EXERCISE DESCRIPTION: The number needed is how many lines in these entries contain "computer"; give it alone.

EXERCISE INPUT:
┌──
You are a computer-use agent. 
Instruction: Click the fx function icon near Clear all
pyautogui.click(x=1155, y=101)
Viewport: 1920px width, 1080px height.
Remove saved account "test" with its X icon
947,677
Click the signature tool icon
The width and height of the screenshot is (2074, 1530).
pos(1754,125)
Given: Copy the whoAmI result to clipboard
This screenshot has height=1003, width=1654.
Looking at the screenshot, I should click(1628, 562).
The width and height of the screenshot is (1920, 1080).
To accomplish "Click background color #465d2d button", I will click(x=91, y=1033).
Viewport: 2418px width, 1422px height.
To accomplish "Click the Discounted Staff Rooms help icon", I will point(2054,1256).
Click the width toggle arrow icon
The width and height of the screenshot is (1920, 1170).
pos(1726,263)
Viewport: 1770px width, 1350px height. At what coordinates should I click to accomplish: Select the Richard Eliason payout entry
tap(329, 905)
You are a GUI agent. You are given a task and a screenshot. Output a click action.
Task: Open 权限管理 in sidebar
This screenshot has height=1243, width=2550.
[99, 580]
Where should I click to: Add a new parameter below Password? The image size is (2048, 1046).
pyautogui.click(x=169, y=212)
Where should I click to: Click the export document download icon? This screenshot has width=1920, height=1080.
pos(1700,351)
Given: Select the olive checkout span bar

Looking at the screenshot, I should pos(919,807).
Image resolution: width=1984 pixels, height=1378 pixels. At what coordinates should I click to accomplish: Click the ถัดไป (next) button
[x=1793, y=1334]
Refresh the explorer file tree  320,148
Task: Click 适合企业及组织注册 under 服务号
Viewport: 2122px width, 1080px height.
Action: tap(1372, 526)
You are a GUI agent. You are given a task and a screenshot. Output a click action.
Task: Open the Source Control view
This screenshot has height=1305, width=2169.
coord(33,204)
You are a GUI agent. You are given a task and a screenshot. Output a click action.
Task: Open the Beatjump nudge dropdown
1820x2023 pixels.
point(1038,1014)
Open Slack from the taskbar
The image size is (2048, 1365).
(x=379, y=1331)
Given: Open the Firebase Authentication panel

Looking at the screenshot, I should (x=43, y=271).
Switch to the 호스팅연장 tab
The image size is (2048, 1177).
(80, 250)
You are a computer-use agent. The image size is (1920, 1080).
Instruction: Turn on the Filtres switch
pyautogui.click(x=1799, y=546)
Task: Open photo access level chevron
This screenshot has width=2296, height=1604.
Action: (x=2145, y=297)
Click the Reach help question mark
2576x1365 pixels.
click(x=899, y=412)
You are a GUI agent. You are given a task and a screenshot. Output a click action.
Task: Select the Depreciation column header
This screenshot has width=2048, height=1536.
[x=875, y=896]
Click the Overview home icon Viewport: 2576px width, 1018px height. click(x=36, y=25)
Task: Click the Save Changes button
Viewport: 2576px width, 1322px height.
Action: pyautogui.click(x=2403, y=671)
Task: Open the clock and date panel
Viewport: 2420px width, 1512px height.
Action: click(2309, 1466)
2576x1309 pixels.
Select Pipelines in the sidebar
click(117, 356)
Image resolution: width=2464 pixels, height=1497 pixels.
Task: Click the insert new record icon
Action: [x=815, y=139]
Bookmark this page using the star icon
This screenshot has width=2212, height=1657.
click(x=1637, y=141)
└──
WRITTEN REPLY: 2